Pilot: The Rook
For the past few years I’ve watched almost every new pilot on TV. It’s an exercise for me — I probably won’t watch most shows past the pilot, but I like the feeling of knowing what I’m missing: if I saw the first episode and noped out of continuing watching, at least I tried it and made an informed choice.
Most pilots are in no way an indication of what a series can be, especially those traditional pilots that are shot months before the show gets picked up to series — when there’s no writers room yet, there’s no show bible yet, there’s just the pilot. [That’s been shifting lately, especially on streaming platforms, and it’s true that shows ordered straight to series from pitch instead of pilot tend to have stronger first episodes.] But either way I still find it a good barometer for me to decide on which shows I’m gonna watch.
----------
What is expected:
From the post about watching new TV pilots, write out word for word the passage that begins with "Most pilots are" and ends with "I’m gonna watch.".

[Stored records]
----------
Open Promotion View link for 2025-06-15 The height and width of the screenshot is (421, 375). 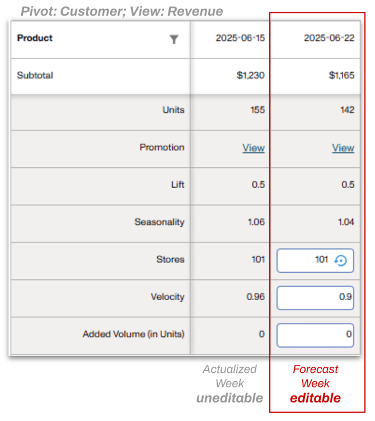coord(253,148)
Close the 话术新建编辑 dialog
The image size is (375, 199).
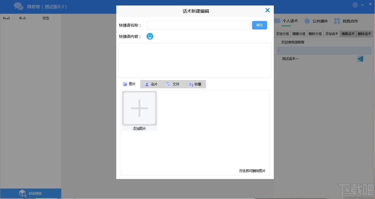coord(268,10)
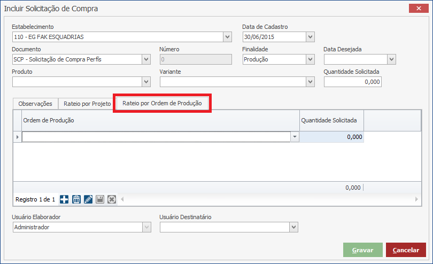Screen dimensions: 433x264
Task: Click the Quantidade Solicitada column header
Action: coord(331,121)
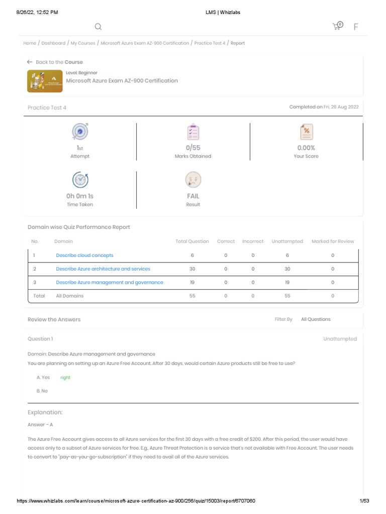The width and height of the screenshot is (386, 514).
Task: Open the shopping cart icon
Action: (337, 26)
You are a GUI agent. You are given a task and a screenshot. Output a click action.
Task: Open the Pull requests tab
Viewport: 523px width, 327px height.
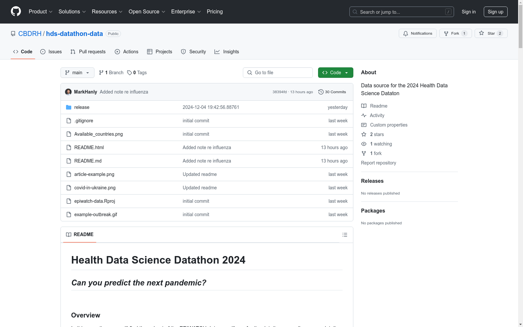88,52
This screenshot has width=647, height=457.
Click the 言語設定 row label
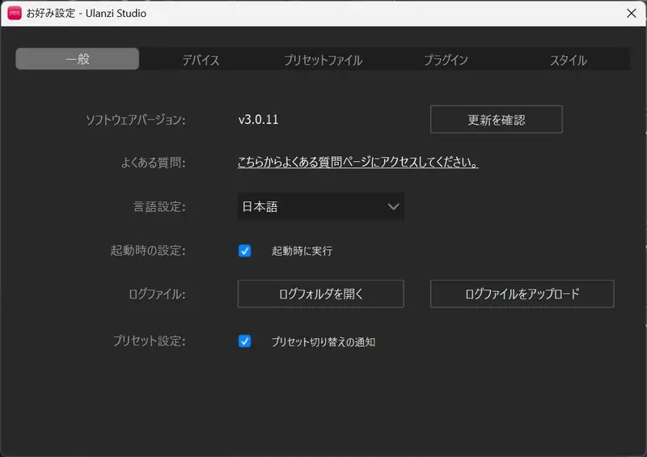click(x=159, y=207)
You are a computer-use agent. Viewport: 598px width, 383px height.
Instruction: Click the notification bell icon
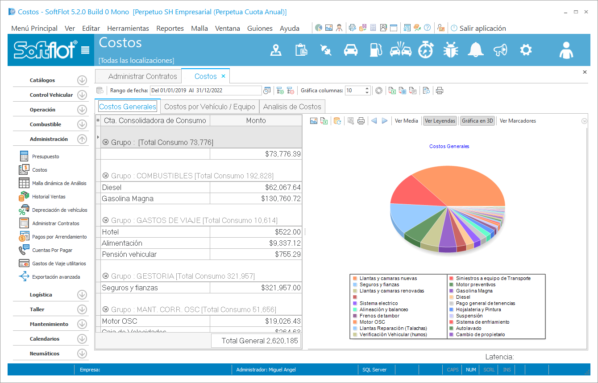point(475,50)
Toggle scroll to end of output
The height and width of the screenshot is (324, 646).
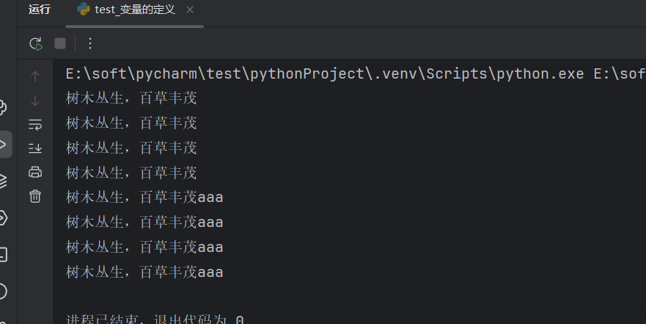[35, 148]
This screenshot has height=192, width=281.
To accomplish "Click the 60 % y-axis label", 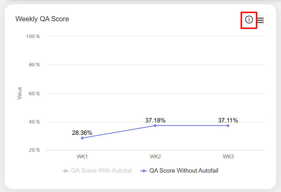I will 33,94.
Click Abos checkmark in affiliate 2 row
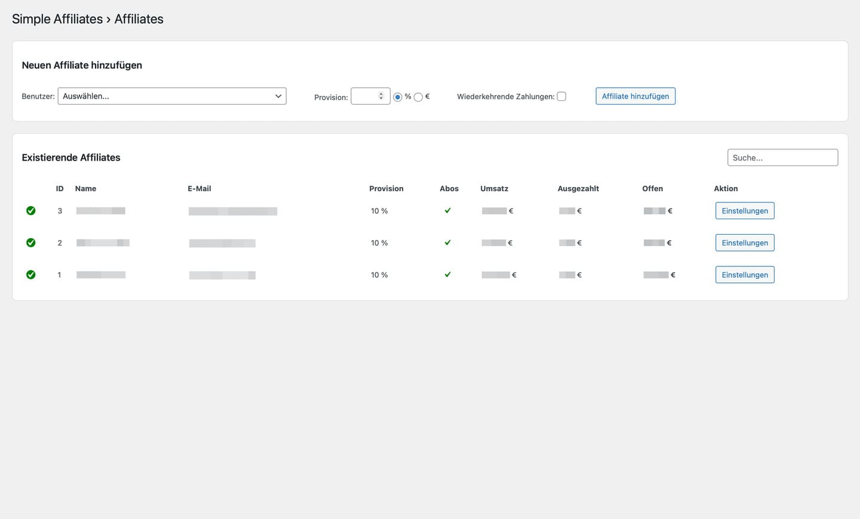The width and height of the screenshot is (860, 519). (x=447, y=242)
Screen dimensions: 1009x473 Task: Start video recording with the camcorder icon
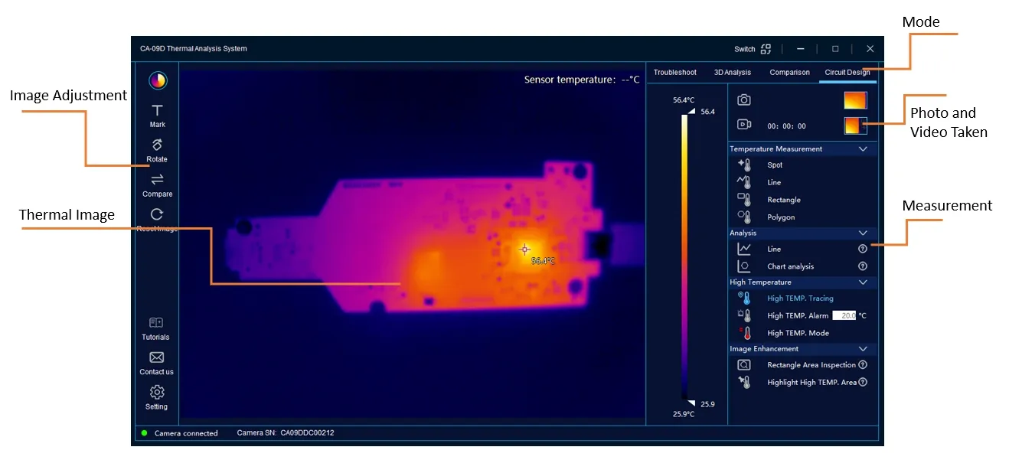(x=744, y=125)
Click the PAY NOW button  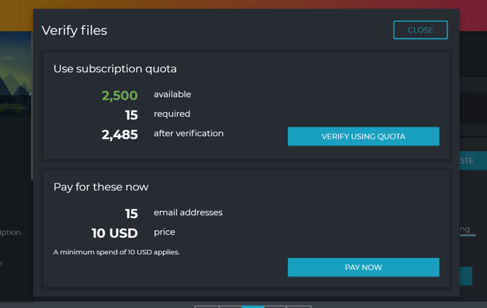click(x=363, y=267)
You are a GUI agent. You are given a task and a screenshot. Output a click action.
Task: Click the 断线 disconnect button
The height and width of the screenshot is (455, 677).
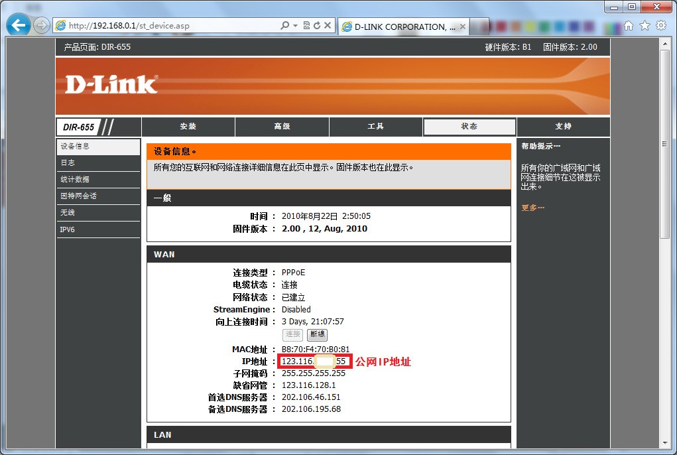(317, 334)

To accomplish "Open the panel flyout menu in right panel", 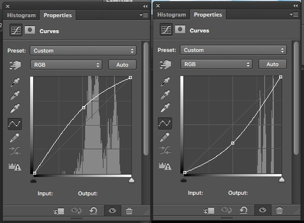I will coord(294,14).
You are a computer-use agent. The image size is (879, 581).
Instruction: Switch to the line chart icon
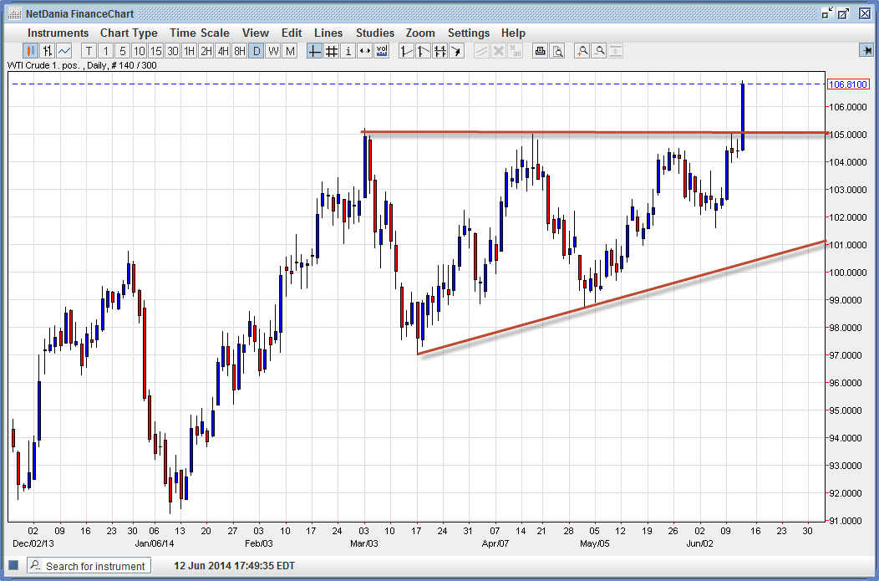[64, 51]
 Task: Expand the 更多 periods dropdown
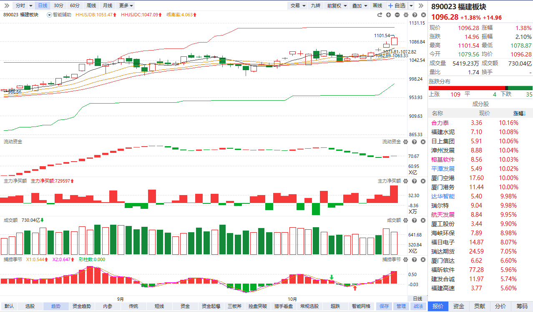126,5
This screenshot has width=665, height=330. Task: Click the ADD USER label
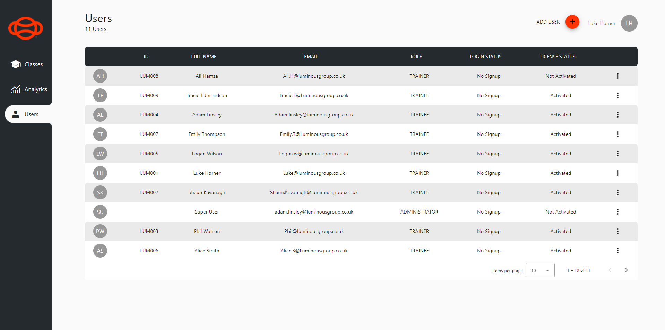pyautogui.click(x=548, y=22)
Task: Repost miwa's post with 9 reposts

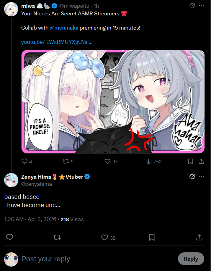Action: coord(66,162)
----------
Solution for this exercise:
Most pilots are in no way an indication of what a series can be, especially those traditional pilots that are shot months before the show gets picked up to series — when there’s no writers room yet, there’s no show bible yet, there’s just the pilot. [That’s been shifting lately, especially on streaming platforms, and it’s true that shows ordered straight to series from pitch instead of pilot tend to have stronger first episodes.] But either way I still find it a good barometer for me to decide on which shows I’m gonna watch.